Records locating screen elements:
+ + +

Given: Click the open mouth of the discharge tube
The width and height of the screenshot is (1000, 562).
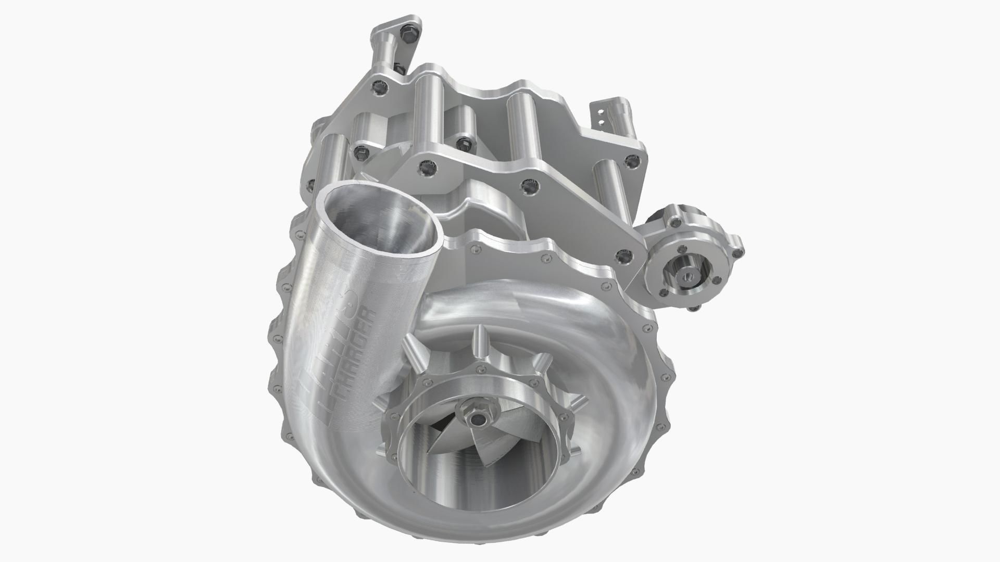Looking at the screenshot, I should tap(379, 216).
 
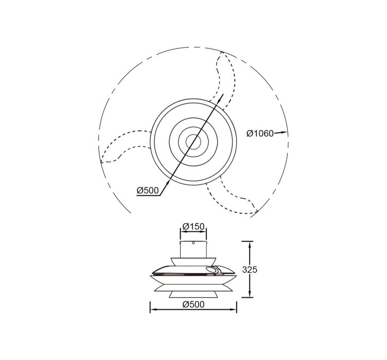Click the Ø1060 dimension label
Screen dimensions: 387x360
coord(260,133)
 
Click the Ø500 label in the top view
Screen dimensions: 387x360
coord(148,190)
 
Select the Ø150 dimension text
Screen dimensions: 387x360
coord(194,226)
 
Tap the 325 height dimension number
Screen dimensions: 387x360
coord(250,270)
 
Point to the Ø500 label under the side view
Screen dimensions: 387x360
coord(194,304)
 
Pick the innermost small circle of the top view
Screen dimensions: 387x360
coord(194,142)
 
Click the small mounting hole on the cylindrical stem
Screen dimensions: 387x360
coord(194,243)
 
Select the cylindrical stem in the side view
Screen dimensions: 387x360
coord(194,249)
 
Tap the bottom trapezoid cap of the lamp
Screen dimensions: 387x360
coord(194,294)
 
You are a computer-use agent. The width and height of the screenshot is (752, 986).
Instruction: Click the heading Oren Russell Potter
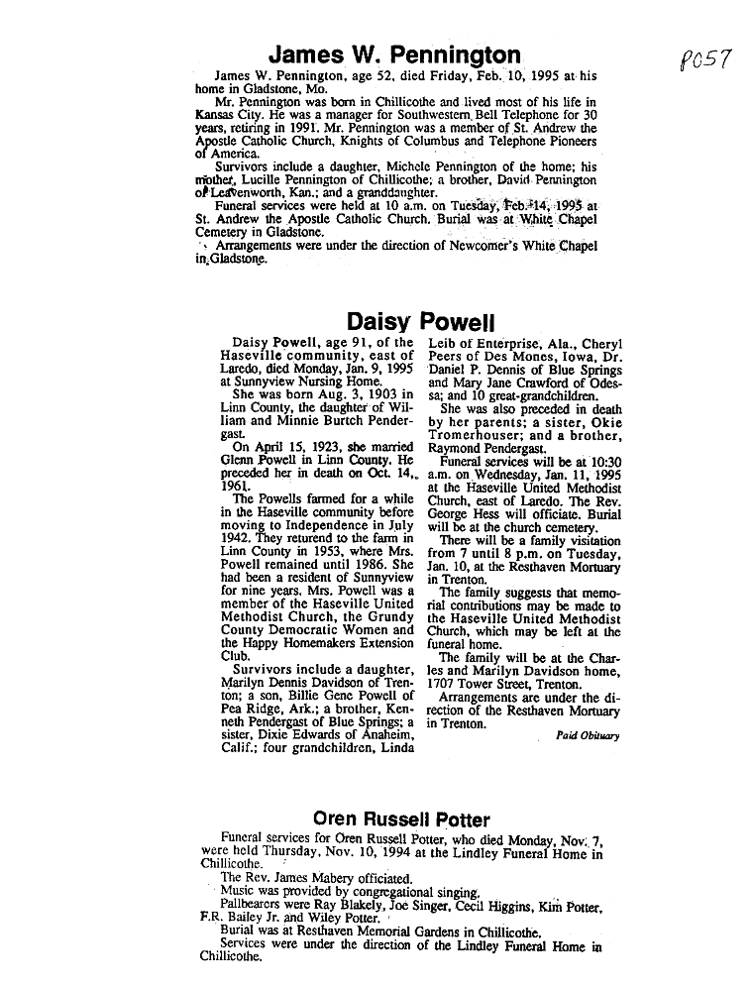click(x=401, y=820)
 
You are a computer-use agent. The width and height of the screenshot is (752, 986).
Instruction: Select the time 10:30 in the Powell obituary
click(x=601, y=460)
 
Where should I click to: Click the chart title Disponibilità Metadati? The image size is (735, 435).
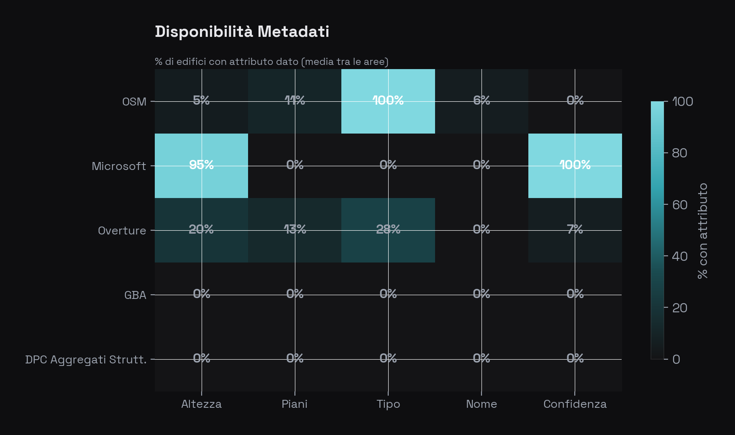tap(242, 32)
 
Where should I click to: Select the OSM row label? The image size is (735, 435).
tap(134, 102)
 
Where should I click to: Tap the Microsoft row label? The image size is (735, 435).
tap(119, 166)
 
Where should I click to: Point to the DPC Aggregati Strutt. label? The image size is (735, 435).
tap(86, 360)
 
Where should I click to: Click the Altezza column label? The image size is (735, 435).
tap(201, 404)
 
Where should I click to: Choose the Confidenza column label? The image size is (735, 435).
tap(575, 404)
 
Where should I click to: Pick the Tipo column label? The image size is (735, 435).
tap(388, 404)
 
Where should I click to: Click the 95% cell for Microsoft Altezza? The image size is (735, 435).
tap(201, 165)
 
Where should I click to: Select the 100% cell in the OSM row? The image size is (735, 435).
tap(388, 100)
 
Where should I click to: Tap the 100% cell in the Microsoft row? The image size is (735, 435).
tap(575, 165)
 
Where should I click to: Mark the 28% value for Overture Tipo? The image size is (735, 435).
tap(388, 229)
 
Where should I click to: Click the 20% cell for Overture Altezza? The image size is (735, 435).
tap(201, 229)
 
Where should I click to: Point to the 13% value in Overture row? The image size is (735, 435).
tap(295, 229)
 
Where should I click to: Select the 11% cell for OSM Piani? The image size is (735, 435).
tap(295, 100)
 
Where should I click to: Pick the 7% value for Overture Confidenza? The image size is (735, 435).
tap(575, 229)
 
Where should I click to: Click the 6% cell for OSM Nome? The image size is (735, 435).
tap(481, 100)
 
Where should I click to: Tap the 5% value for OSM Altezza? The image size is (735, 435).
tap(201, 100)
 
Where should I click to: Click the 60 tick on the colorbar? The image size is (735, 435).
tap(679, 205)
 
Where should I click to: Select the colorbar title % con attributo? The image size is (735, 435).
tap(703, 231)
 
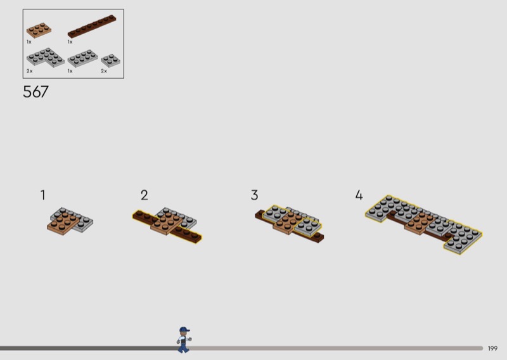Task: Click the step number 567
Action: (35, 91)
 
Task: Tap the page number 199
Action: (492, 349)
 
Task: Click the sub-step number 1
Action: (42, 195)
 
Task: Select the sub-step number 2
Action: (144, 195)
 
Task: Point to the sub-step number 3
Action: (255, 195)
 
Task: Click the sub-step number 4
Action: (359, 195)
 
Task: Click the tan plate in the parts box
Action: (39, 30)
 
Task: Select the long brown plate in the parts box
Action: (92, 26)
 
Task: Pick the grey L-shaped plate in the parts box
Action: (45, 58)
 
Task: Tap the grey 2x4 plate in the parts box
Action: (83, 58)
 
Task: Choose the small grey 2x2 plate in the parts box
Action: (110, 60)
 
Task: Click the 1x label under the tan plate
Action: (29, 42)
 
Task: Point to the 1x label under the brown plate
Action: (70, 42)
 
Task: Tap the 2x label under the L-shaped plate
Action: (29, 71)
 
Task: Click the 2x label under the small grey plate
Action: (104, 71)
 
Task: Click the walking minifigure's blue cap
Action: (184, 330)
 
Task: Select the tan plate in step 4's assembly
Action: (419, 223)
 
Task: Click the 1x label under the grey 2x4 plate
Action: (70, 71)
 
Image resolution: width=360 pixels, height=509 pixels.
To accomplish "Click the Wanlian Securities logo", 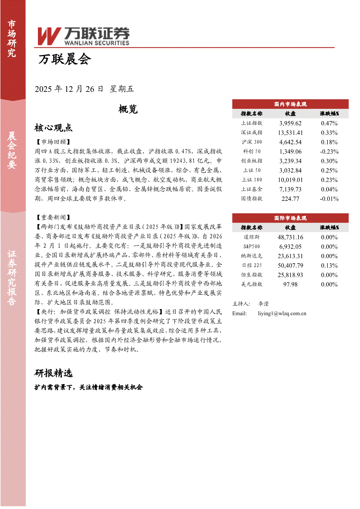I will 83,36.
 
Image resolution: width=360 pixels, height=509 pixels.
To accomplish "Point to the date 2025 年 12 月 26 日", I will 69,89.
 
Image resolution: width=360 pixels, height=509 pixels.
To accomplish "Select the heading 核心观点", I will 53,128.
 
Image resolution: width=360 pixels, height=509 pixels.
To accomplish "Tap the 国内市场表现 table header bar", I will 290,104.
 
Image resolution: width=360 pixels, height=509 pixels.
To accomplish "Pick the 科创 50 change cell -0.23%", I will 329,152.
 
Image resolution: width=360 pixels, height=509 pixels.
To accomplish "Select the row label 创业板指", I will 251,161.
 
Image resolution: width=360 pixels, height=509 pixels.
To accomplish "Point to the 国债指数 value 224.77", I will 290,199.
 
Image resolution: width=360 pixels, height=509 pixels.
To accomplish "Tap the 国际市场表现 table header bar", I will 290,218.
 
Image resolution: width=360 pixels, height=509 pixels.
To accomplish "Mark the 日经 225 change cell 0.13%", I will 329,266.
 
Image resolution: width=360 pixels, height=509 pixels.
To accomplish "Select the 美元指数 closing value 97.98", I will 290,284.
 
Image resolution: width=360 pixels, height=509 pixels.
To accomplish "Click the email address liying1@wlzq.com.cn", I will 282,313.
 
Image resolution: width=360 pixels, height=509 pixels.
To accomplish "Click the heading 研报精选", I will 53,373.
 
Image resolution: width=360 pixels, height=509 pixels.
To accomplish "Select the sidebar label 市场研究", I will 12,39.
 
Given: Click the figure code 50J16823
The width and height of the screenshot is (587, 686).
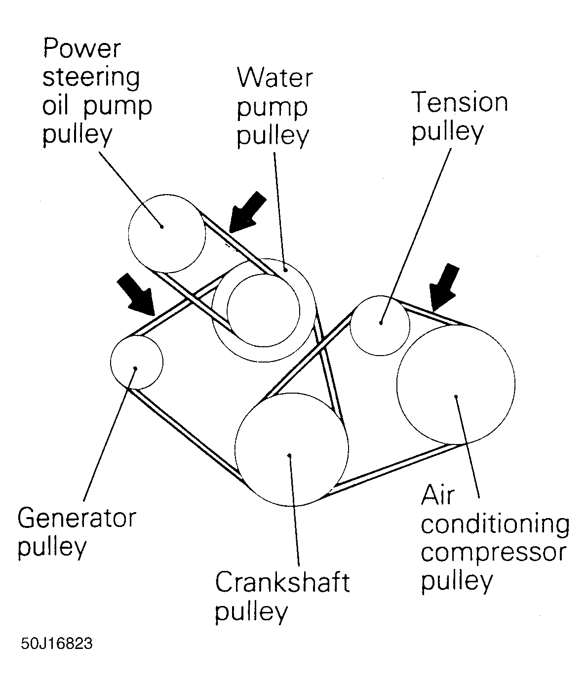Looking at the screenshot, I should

+ + +

* **WORK TO BE COMPLETED**
Copy the records verbatim, from the line containing "Task: Select the long" up to and including the line containing "Action: (70, 71)".

* **SOLUTION TO THIS PROBLEM**
Task: Select the long brown plate in the parts box
Action: (92, 26)
 
Task: Pick the grey L-shaped plate in the parts box
Action: (45, 58)
 
Task: Tap the grey 2x4 plate in the parts box
Action: (83, 58)
 
Task: Choose the small grey 2x2 plate in the parts box
Action: (110, 60)
 
Task: Click the 1x label under the tan plate
Action: (29, 42)
 
Task: Point to the 1x label under the brown plate
Action: (70, 42)
 
Task: Tap the 2x label under the L-shaped plate
Action: (29, 71)
 
Task: Click the 2x label under the small grey plate
Action: (104, 71)
 
Task: Click the walking minifigure's blue cap
Action: (184, 330)
 
Task: Select the tan plate in step 4's assembly
Action: (419, 223)
 
Task: Click the 1x label under the grey 2x4 plate
Action: (70, 71)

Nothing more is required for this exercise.